- Data
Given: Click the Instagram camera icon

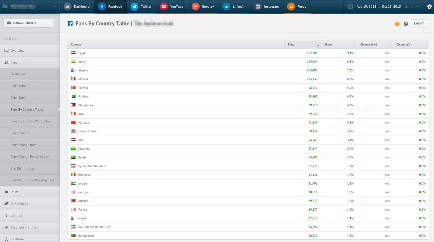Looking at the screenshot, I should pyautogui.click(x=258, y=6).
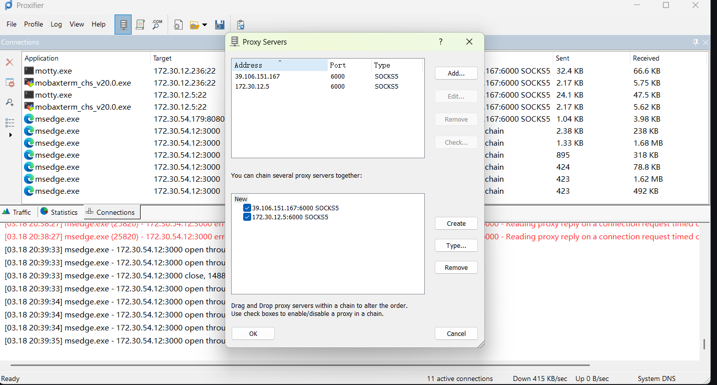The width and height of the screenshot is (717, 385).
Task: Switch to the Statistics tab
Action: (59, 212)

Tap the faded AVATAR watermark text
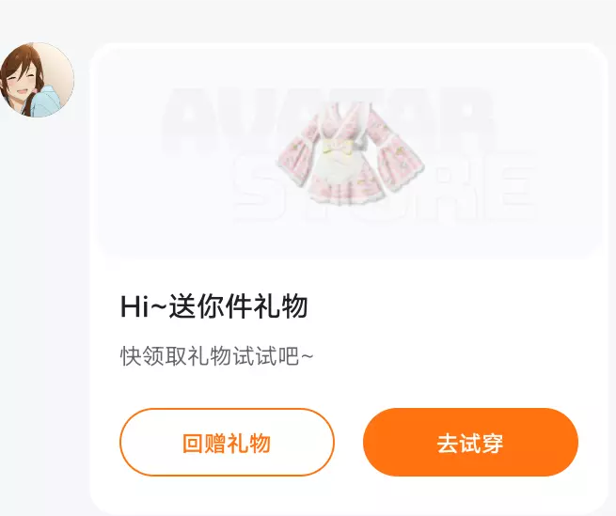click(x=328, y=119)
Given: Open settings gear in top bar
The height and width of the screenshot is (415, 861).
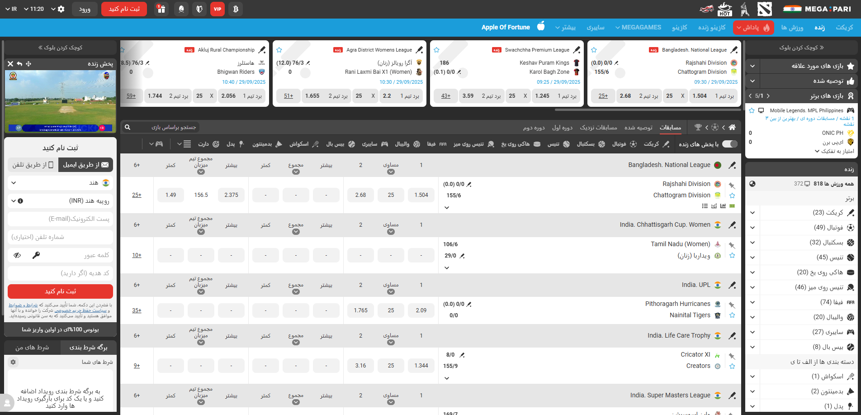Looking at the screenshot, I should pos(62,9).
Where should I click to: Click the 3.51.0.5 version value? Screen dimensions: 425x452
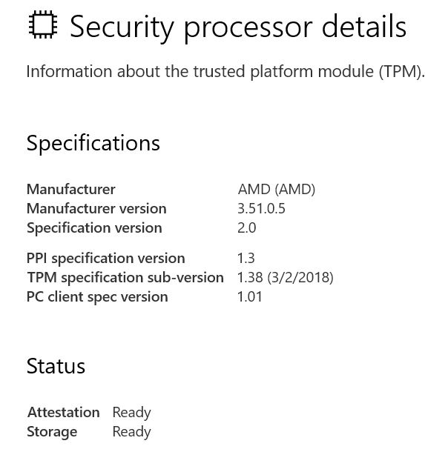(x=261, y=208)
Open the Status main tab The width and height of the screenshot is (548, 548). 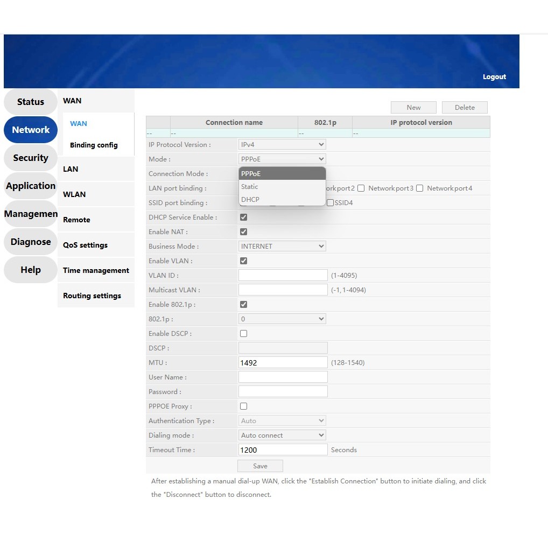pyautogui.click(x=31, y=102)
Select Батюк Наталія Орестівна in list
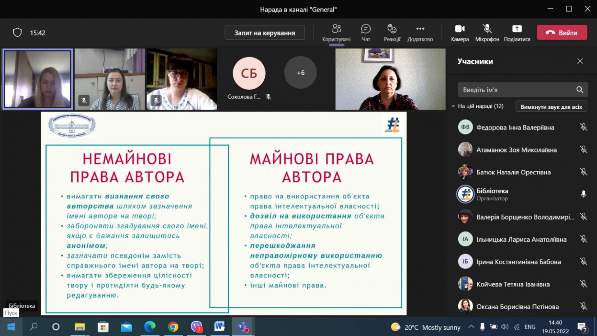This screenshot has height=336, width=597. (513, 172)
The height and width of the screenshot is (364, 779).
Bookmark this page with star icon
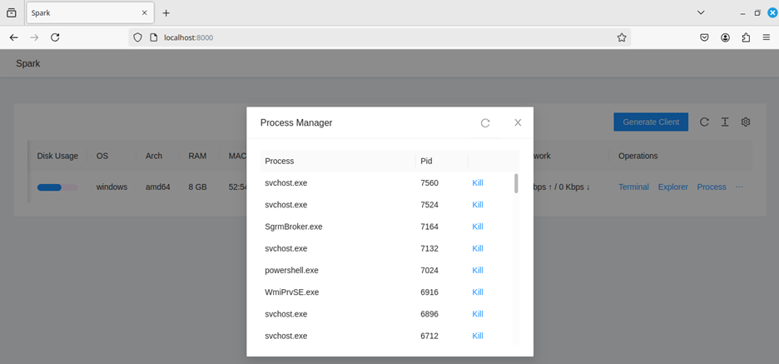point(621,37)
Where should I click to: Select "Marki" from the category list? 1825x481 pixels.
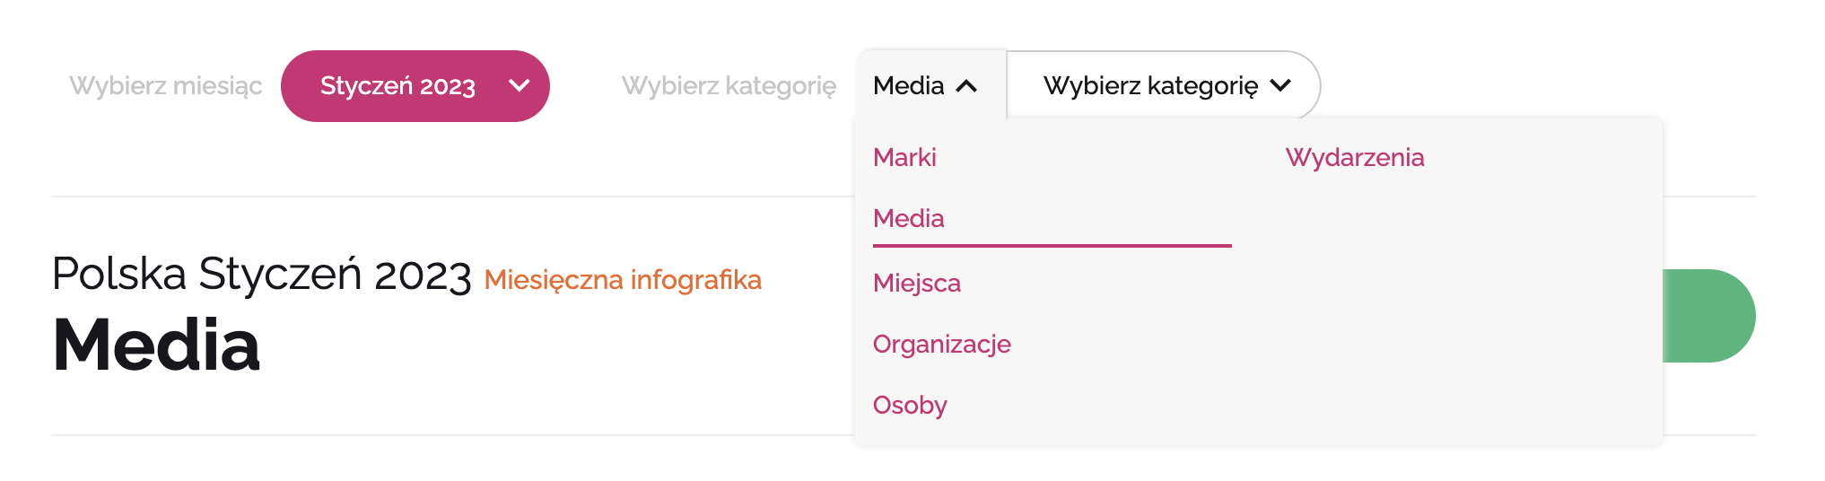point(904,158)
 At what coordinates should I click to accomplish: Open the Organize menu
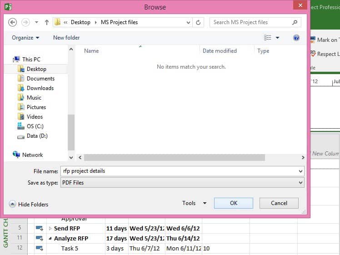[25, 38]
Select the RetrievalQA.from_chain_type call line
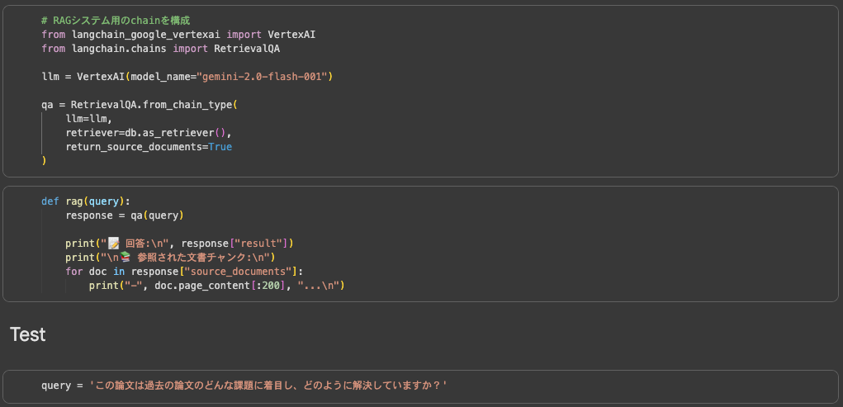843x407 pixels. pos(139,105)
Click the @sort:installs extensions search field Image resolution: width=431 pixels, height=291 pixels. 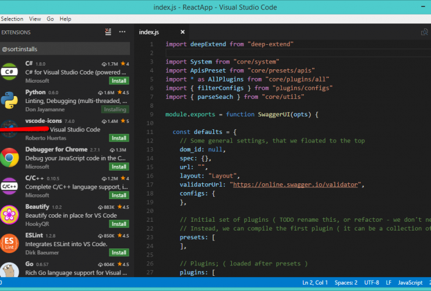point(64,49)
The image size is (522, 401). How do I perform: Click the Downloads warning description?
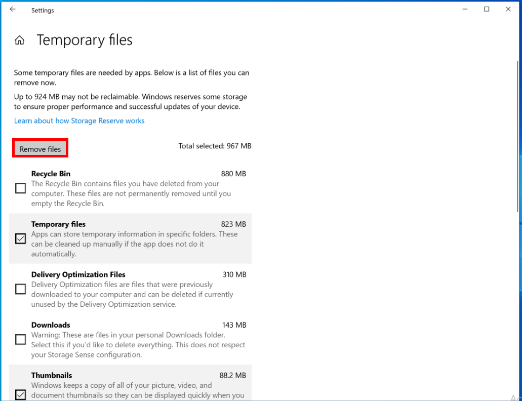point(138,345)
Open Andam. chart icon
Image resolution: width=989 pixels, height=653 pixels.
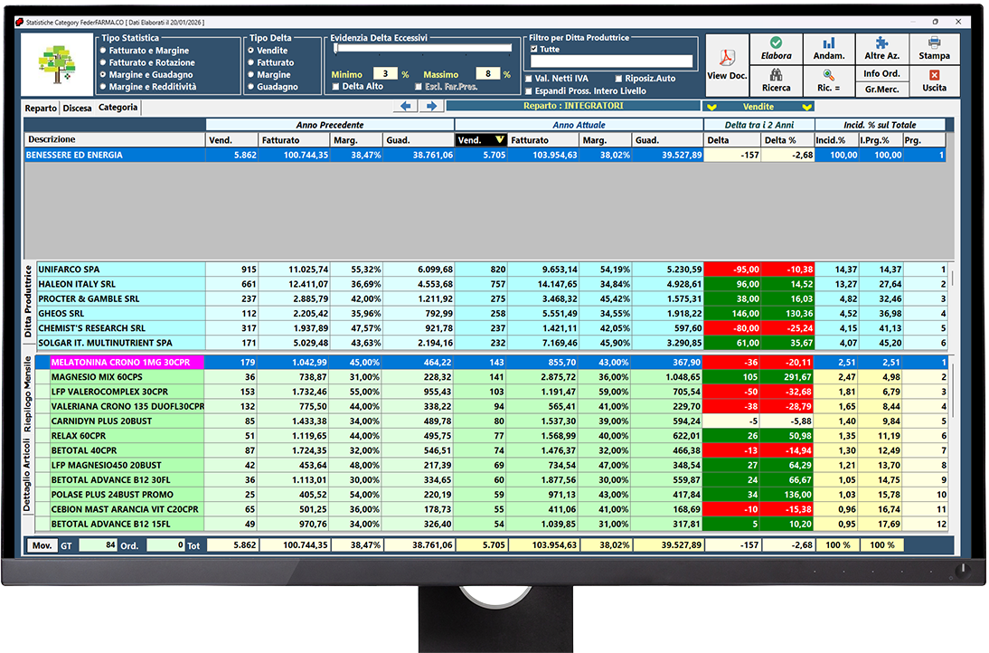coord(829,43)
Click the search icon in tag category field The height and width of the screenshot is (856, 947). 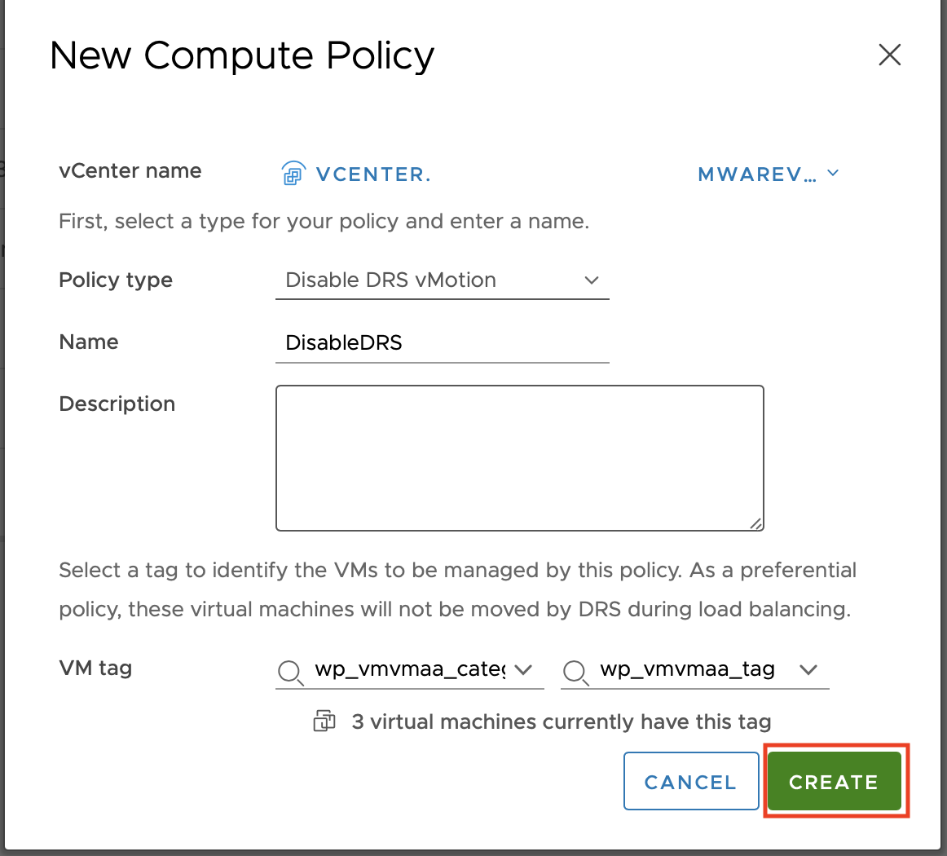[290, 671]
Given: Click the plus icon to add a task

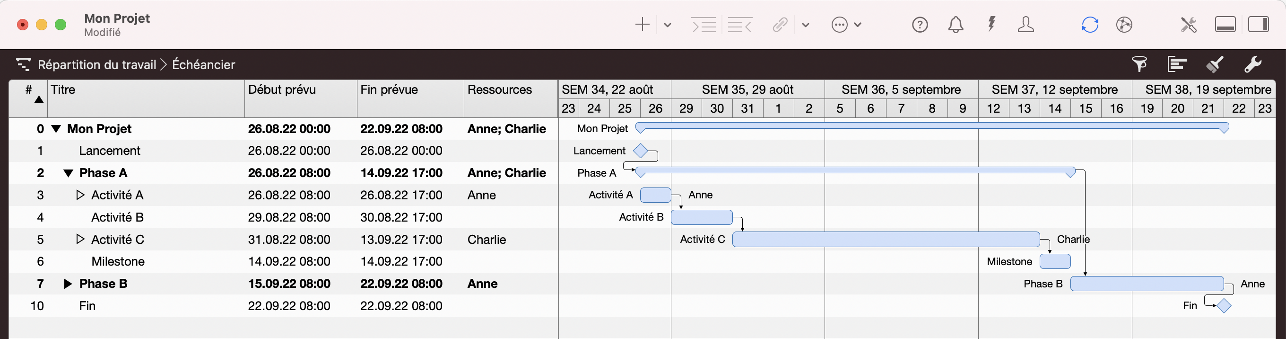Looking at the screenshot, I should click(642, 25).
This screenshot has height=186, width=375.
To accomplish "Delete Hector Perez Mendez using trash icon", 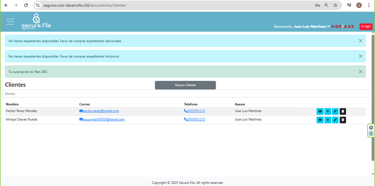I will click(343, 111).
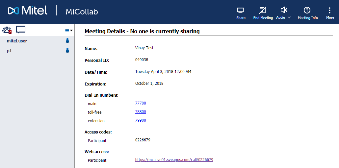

- Instructions to follow
Start with the first line of the records above and end with the line containing "Given: Open settings gear in top bar". Output those lines exactly, pictures excluded.

- Exercise solution
Given: Click the Instagram camera icon

Looking at the screenshot, I should pyautogui.click(x=258, y=6).
The width and height of the screenshot is (717, 385).
Task: Switch to the Statistics tab
Action: (59, 212)

Tap the faded AVATAR watermark text
click(x=328, y=119)
Given: Open settings gear in top bar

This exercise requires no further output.